Jun 13 '25 13:06 dashpole

Hi @dashpole,

Thanks for the response! I can grab some dashboards if it helps but this is happening when a target is consistently on a single collector. We did have the same thought which was the rationale behind checking if the collectors were scaling up/down when the gaps occurred but that wasn't the case. I think with the consistent-hashing we shouldn't see targets pass between collectors unless the number of collectors changes (?). We do occasionally get duplicated targets where one is passed between 2 collectors but that's much less frequent and gets de-duplicated by Thanos.

Absolutely agree it's not the way we want to do the node metrics in particular long term. With the migration to otel we're trying to minimise changing too many things at once so were hoping to keep the config itself the same and just verify we can recreate the current stack with Otel for now but do want to change that in the future. Though it might be worth moving that up if this persists. And have also considered the API server timeouts, I checked the scrape duration on the metrics in question and found the duration was perfectly normal either side of the gap but the scrape duration metric itself is also missing in those gaps. And found it odd that I think under the hood Prometheus and the Collector should both be hitting the same endpoint with the same scrape logic but 1 consistently sees timeouts and the other doesn't see any, if it was due to the API server timing out. I did start digging through apiserver logs to see if there was anything in there but didn't go too far so maybe worth going back to that.

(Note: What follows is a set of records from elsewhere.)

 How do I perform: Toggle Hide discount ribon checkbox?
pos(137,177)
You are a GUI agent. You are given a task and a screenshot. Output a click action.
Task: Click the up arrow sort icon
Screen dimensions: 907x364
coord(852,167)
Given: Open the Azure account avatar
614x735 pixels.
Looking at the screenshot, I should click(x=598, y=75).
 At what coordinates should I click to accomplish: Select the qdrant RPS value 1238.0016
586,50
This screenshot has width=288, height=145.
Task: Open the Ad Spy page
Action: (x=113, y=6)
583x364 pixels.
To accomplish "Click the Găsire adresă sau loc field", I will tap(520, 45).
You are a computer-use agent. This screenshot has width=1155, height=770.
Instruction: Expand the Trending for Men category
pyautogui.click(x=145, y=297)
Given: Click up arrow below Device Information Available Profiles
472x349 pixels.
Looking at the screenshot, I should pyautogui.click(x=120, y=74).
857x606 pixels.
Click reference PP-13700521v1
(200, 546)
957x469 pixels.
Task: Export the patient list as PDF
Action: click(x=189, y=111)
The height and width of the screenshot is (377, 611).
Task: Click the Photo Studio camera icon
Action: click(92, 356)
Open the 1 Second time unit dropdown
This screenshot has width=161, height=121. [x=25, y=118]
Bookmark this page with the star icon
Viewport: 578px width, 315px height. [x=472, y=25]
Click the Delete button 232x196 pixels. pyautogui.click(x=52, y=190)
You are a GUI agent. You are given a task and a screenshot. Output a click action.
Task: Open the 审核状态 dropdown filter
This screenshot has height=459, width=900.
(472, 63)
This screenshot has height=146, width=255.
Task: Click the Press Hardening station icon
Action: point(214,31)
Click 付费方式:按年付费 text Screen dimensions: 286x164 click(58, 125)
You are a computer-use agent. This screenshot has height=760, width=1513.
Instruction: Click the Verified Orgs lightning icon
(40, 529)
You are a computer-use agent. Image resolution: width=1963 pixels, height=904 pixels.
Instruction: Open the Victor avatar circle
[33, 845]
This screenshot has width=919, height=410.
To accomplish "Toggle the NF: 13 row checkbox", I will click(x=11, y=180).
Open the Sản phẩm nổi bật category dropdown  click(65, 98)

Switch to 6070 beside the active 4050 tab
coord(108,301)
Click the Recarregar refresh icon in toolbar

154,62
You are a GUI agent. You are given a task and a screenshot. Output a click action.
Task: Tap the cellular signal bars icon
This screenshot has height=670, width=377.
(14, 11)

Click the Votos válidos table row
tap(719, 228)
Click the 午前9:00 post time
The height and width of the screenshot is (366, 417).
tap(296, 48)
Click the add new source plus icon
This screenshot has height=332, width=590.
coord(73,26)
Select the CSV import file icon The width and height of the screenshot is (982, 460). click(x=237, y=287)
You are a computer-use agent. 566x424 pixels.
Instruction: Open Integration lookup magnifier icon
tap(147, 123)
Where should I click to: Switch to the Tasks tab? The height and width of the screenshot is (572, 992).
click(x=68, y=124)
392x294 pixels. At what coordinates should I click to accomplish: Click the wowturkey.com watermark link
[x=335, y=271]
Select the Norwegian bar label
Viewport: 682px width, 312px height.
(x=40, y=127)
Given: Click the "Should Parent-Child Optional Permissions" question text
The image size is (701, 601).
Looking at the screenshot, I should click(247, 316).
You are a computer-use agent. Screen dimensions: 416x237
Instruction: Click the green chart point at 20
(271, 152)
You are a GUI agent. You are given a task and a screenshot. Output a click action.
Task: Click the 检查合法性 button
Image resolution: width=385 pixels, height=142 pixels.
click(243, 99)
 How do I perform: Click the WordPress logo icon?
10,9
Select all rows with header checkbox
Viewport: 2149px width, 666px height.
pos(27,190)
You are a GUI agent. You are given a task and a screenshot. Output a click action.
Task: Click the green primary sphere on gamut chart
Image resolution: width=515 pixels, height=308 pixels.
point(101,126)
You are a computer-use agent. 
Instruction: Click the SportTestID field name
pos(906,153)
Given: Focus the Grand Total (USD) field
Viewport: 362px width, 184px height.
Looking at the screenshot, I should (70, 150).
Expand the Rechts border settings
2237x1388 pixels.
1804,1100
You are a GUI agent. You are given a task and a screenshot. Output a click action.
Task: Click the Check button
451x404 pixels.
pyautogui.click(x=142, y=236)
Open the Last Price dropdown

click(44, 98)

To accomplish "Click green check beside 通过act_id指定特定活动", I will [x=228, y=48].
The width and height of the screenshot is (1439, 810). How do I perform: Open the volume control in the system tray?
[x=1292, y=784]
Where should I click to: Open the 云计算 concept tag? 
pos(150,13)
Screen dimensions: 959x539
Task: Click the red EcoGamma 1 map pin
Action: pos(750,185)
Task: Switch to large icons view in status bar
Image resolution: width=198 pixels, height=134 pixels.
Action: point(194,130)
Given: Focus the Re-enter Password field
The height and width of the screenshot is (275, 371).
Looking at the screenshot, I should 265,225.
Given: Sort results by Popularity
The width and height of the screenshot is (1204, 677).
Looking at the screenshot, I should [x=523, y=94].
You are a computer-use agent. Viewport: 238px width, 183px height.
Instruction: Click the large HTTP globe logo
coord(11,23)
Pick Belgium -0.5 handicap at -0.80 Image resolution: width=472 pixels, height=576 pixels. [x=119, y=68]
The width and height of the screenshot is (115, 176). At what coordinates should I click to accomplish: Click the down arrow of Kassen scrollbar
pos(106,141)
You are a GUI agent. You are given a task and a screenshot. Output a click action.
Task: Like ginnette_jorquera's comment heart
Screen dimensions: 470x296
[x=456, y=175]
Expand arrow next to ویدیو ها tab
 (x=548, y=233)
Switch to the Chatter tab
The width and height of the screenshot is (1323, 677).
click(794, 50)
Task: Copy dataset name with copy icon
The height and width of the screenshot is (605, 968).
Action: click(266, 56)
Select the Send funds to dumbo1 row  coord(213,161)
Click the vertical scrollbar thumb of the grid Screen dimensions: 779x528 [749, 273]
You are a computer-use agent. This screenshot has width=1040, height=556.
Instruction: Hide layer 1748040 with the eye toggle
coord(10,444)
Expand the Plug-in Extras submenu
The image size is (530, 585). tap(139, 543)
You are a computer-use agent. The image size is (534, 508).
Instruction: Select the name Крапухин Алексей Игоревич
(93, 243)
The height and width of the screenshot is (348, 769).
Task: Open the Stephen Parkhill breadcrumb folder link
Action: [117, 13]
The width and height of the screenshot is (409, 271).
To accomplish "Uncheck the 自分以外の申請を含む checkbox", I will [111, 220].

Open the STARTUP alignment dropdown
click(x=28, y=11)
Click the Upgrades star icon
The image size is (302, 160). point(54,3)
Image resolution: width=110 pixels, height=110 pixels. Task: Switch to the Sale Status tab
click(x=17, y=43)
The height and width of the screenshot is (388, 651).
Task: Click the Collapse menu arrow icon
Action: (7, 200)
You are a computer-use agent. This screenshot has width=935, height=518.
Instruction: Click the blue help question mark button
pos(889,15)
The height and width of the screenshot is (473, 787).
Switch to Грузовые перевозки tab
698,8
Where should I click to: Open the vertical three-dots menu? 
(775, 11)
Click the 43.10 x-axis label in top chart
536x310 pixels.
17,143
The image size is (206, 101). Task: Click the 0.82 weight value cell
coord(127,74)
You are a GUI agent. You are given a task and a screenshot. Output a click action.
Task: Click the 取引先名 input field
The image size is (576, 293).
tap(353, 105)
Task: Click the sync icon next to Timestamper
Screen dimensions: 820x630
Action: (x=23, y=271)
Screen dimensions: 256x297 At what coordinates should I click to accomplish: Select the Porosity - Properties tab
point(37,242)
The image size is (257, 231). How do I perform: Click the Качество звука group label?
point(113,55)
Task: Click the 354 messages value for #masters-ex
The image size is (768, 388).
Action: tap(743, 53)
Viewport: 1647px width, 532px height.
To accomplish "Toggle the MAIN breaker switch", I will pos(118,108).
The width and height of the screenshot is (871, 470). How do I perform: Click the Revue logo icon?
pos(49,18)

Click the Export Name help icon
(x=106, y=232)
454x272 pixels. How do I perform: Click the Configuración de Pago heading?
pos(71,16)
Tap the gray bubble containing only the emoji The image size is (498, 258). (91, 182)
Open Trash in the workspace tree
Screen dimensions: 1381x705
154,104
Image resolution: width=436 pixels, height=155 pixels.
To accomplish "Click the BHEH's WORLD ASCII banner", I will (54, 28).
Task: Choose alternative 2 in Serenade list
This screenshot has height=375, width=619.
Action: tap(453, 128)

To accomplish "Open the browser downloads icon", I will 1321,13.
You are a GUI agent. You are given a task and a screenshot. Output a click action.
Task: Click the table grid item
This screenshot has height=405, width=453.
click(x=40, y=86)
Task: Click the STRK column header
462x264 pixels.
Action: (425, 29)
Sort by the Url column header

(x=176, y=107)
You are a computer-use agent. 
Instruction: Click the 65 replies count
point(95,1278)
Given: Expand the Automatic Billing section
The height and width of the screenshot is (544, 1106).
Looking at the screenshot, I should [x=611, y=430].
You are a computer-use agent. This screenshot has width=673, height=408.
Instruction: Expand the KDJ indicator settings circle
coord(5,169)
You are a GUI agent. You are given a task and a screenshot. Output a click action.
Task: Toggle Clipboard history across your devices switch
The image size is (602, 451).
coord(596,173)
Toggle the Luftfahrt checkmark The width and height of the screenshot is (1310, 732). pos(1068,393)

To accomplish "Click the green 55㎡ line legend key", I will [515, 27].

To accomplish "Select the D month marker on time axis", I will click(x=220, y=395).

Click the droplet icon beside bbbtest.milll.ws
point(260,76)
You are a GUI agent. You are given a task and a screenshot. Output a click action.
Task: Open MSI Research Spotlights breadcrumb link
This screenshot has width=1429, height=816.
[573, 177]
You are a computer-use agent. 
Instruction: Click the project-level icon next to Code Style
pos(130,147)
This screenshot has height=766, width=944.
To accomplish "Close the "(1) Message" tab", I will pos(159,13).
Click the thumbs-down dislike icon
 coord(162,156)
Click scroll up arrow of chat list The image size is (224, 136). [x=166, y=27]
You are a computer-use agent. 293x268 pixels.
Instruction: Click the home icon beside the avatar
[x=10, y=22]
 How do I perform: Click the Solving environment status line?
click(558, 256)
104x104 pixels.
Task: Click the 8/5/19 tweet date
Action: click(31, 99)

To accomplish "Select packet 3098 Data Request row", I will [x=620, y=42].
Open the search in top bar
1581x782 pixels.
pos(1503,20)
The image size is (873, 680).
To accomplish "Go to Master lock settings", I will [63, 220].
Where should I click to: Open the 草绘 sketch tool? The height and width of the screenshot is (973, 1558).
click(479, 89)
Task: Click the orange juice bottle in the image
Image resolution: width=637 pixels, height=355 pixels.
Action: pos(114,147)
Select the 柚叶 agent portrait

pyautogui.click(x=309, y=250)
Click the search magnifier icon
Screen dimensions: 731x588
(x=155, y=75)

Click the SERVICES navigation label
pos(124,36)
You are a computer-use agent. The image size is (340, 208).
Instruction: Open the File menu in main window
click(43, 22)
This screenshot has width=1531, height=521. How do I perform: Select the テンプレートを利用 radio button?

I think I've covered a bit of the last point but yeah the screenshots attached above are the up{} metrics for a given node and the scrape_* metrics are all also missing for the same node in the same gaps, like this:

Very much appreciate the suggestions and if there's anything else you can think of to check I'm happy to take a look.

Jun 13 '25 15:06 alclark704

If the up metric is missing during the window then that almost certainly indicates that the problem is happening after the Prometheus receiver. It emits up=0 when a scrape fails, so the metric should always be present even when scrapes fail.

Jun 13 '25 15:06 dashpole

Ok, that is good to know, thank you very much for your help. I guess next port of call is the remote write exporter so have just tried updating the component in the original body to that but not sure if that'll actually relabel the issue

Jun 16 '25 08:06 alclark704

Pinging code owners for exporter/prometheusremotewrite: @Aneurysm9 @rapphil @dashpole @ArthurSens @ywwg. See Adding Labels via Comments if you do not have permissions to add labels yourself. For example, comment '/label priority:p2 -needs-triaged' to set the priority and remove the needs-triaged label.

Jun 16 '25 13:06 github-actions[bot]

This is just a wild guess, but here goes nothing: Before I started my adventure into the world of Otelcol a few days ago, I tried to use the agent-mode of prometheus to scrape my cluster metrics and send them to Mimir. I quickly encountered this issue while trying to scrape cAdvisor metrics:

https://github.com/prometheus/prometheus/issues/14973

This issue is possibly completely unrelated, but after seeing the words "kubelet metrics" and "gaps" in this issue description, I felt reminded of the linked prometheus issue.

Maybe there is something special about kubelet/cAdvisor metrics that make them hard to scrape by stateless agents like otelcol and prometheus-agent?

@alclark704 Maybe you want to try running a prometheus in "agent" mode to check if the same issue appears?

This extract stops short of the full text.